Pictures are not repeated. Every line from the beginning of the entries through the one with "Given: Tap the 616.35 ILS per passenger price" is restated exactly.

◇ ◇ ◇ ◇

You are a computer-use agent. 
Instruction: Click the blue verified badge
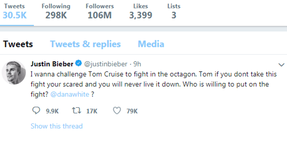(78, 63)
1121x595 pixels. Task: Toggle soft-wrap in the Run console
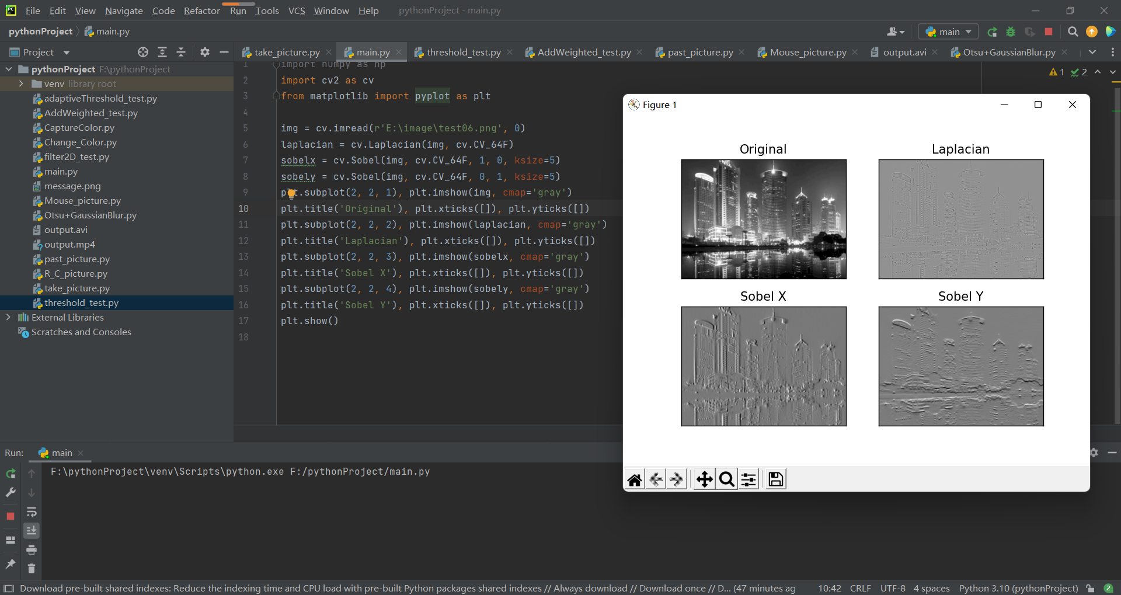click(x=32, y=512)
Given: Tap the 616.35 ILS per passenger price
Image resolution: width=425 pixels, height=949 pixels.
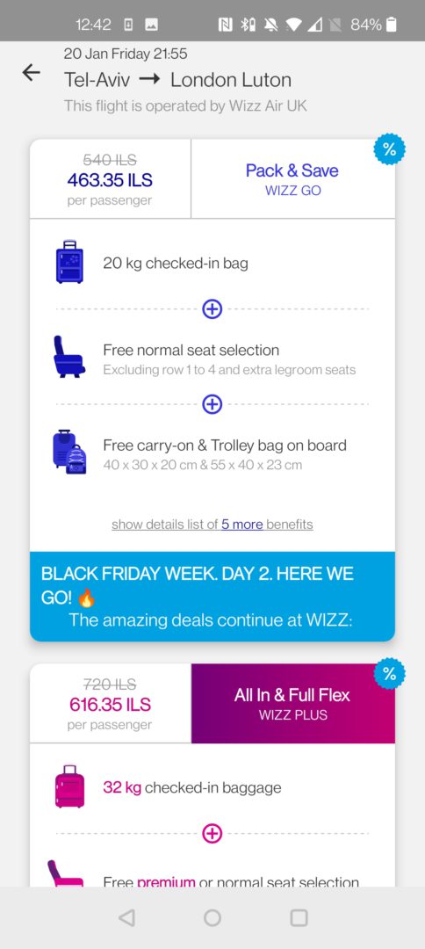Looking at the screenshot, I should tap(110, 704).
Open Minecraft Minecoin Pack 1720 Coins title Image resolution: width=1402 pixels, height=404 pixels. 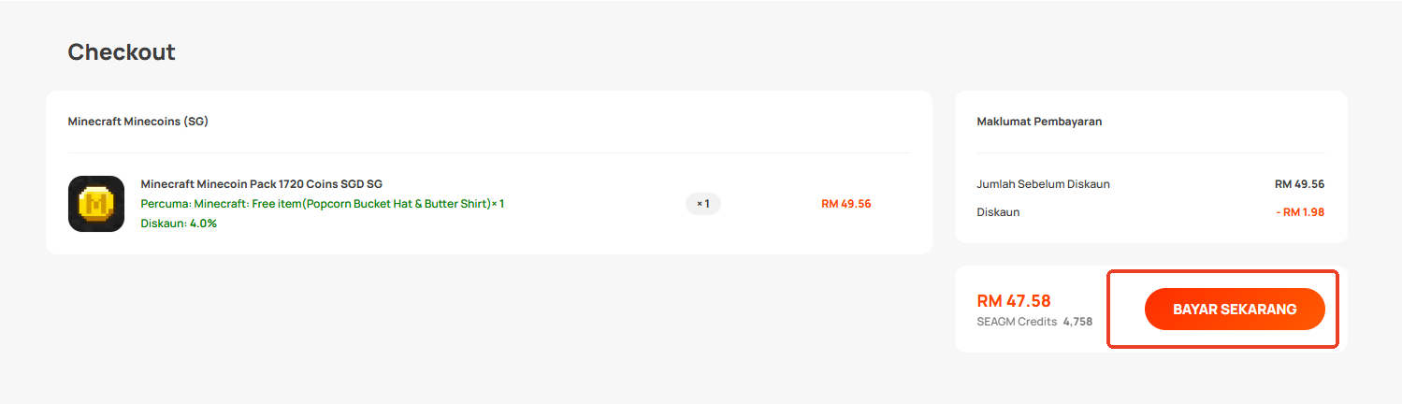pyautogui.click(x=261, y=183)
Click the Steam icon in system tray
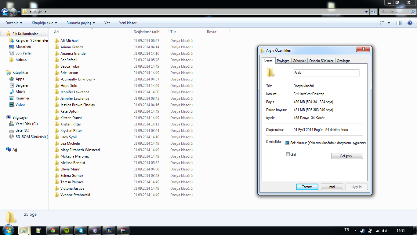The width and height of the screenshot is (417, 235). 362,230
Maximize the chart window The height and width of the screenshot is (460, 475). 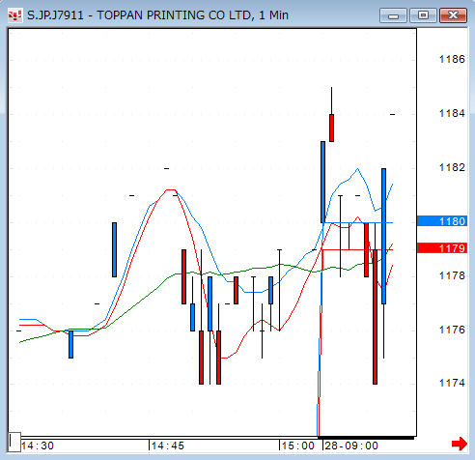coord(423,15)
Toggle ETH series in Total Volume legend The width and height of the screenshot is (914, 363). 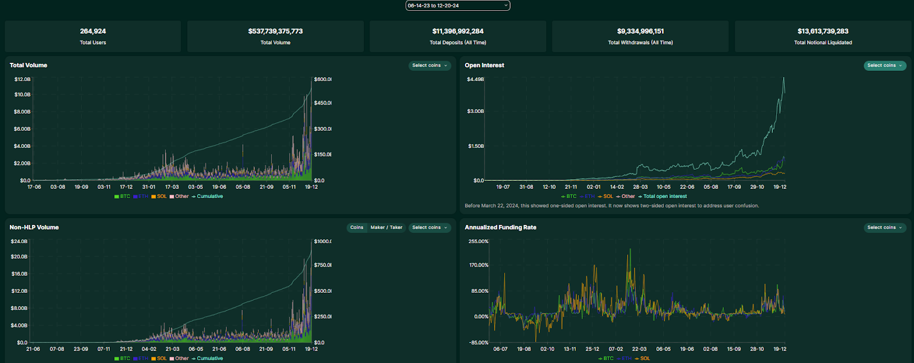[141, 196]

◇ ◇ ◇ ◇

→ Answer to the exercise:
You are a computer-use agent. 
Instruction: Click the blue verified badge
(78, 63)
1121x595 pixels. Task: Toggle soft-wrap in the Run console
click(x=32, y=512)
Given: Tap the 616.35 ILS per passenger price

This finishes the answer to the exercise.